DATA FOR ANALYSIS
* * * * * * *
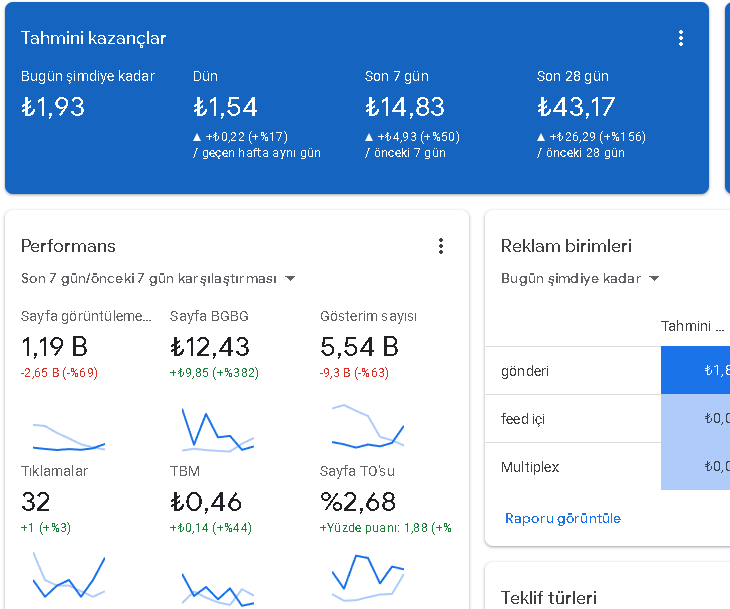Click the dark blue gönderi earnings cell
Viewport: 730px width, 609px height.
(696, 370)
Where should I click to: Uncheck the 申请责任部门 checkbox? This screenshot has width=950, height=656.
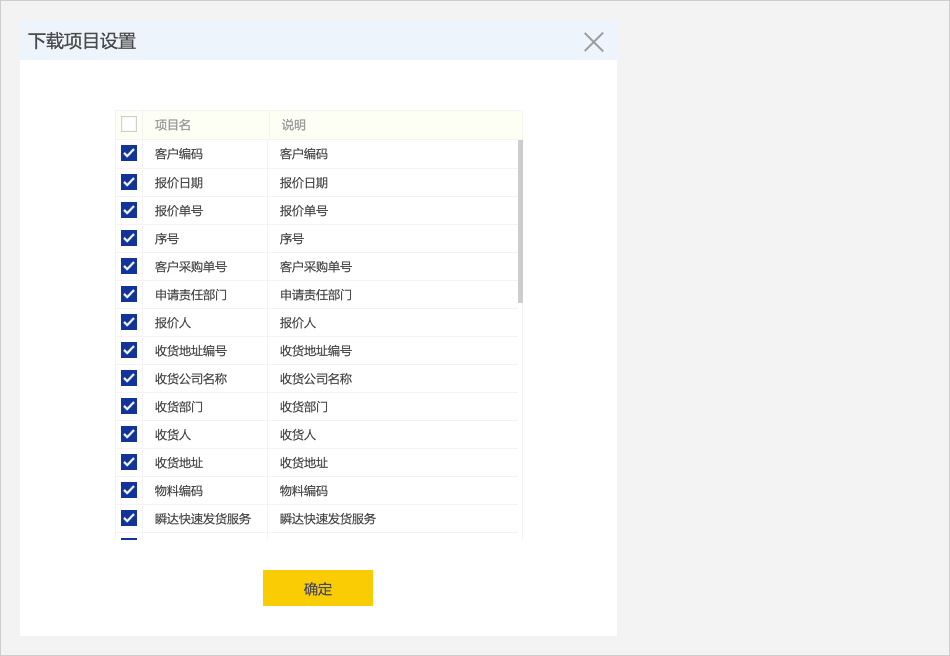click(x=129, y=294)
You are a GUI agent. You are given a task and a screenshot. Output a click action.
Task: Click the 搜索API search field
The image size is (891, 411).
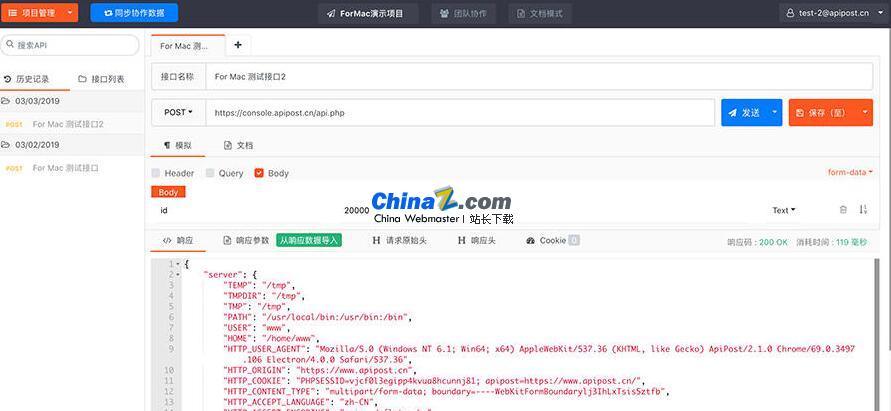[x=70, y=45]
* * * * * * *
Starting at the line that contains "Where should I", return every line through the end of the records above exactly as written, and return no pictures.

Where should I click to: Uncheck the 申请责任部门 checkbox? This screenshot has width=950, height=656.
click(x=129, y=294)
You are a GUI agent. You are given a task and a screenshot. Output a click action.
Task: Click the 搜索API search field
The image size is (891, 411).
[x=70, y=45]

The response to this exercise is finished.